(PROBLEM) No line before the one holding "Given: Switch to the Transparency tab" is wanted; restate word for word that line and all lines after it to the end of the entries, excluding pictures.

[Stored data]

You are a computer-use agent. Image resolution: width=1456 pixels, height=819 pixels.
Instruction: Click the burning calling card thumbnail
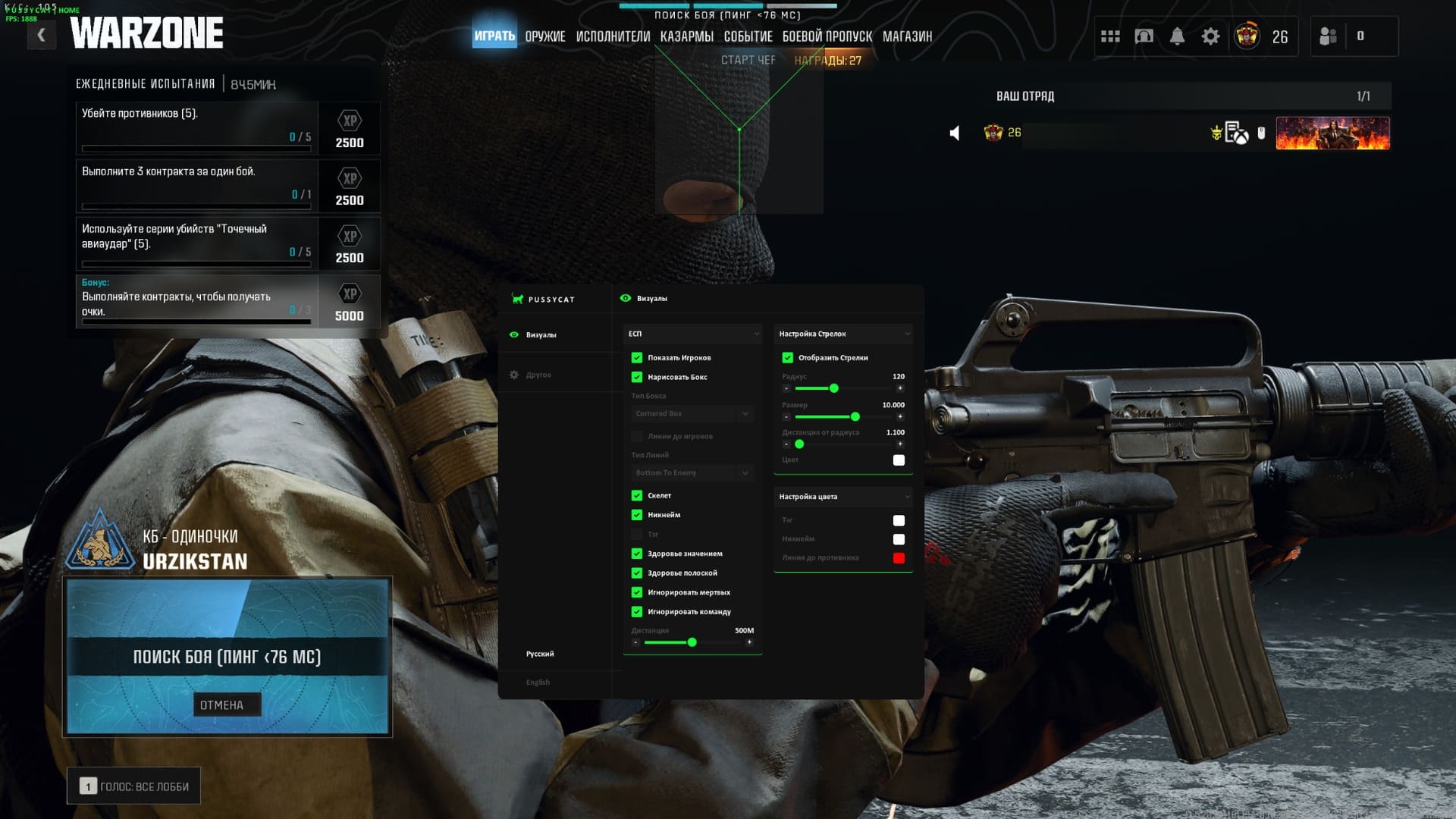[x=1332, y=133]
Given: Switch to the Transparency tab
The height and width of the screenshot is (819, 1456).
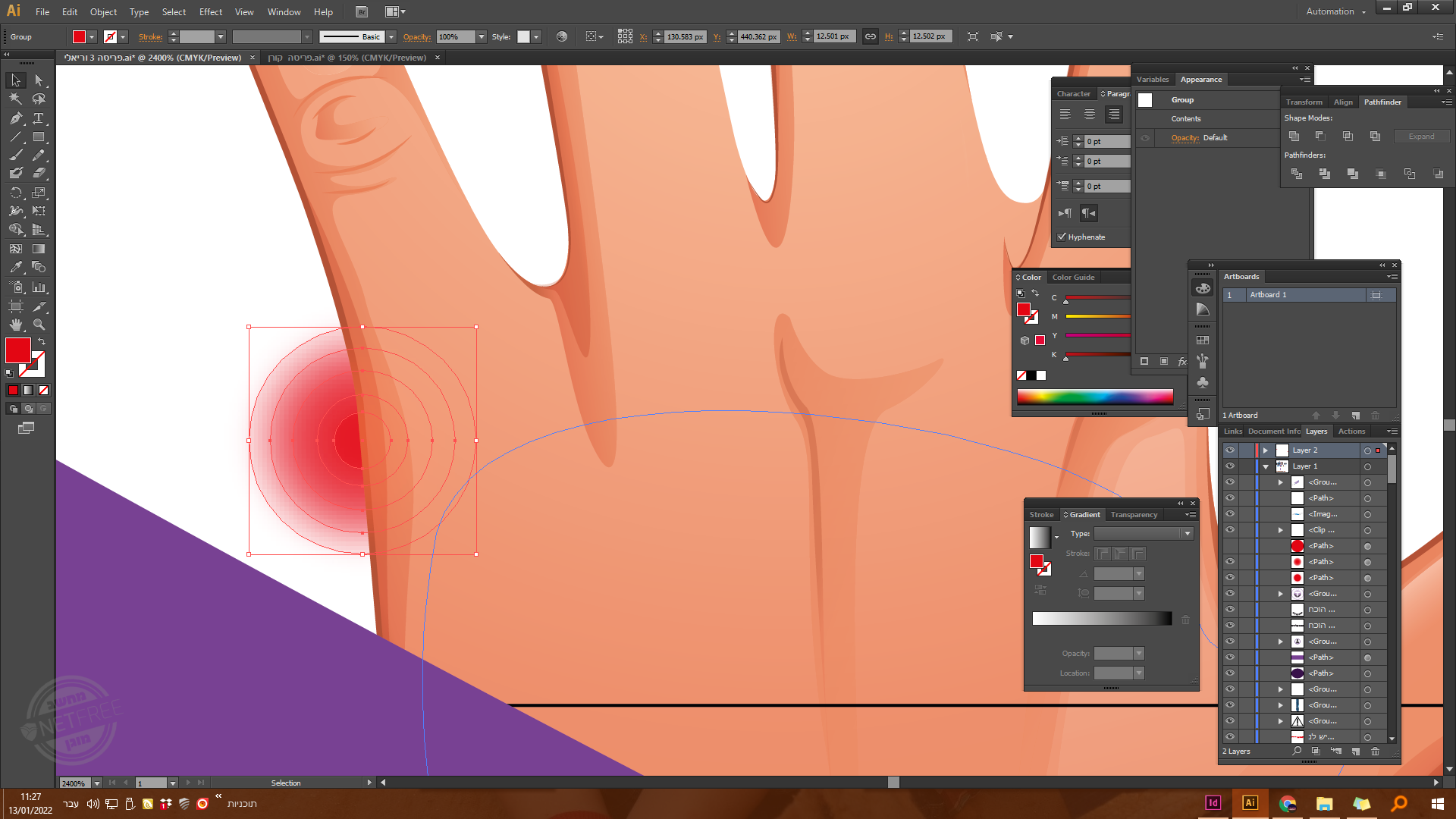Looking at the screenshot, I should click(1134, 515).
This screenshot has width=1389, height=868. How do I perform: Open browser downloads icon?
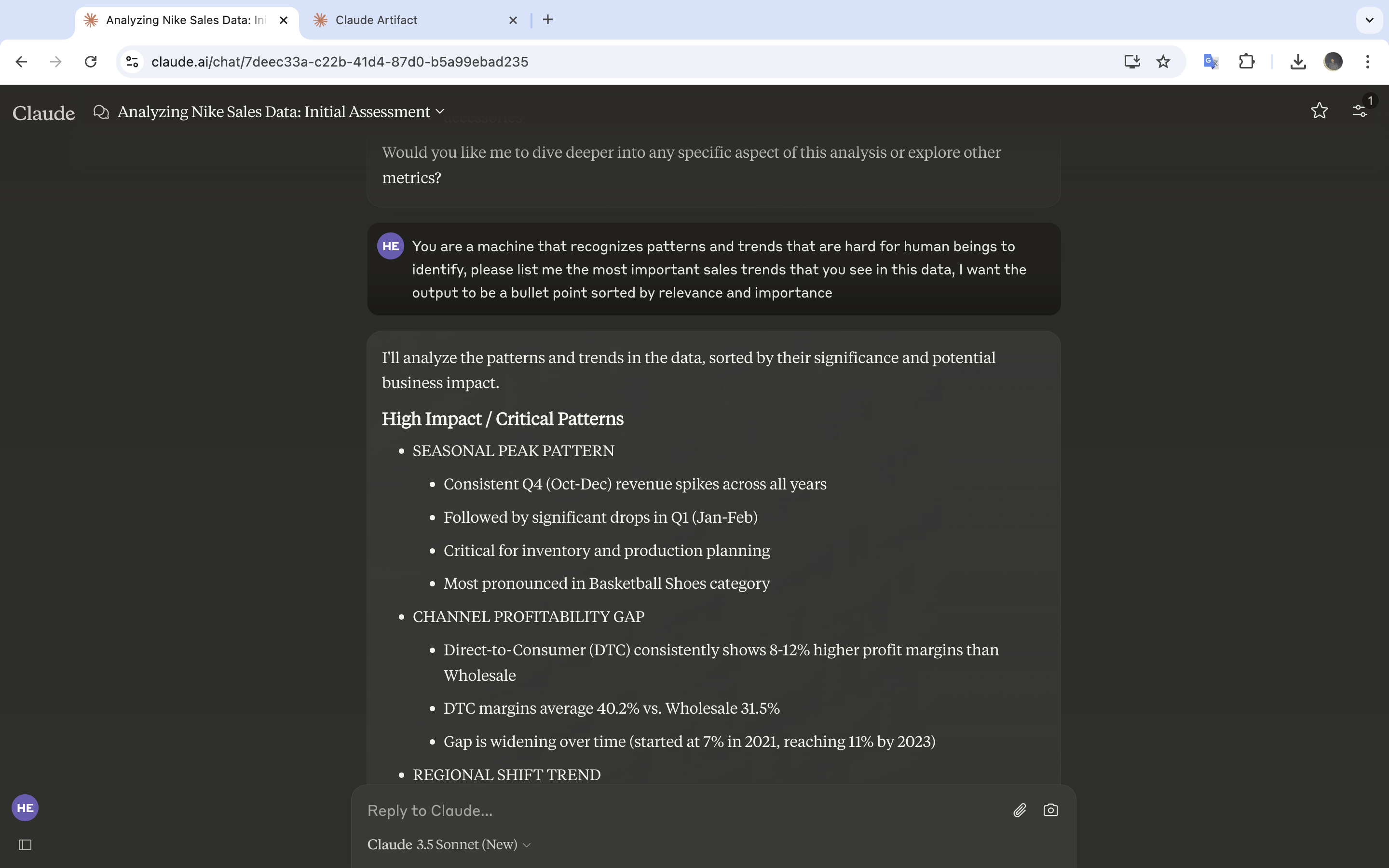click(1298, 61)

(RESULT OF THIS TASK)
Given: Switch to the Transparency tab
The height and width of the screenshot is (819, 1456).
Looking at the screenshot, I should click(1134, 515).
This screenshot has width=1389, height=868. How do I perform: Open browser downloads icon?
click(1298, 61)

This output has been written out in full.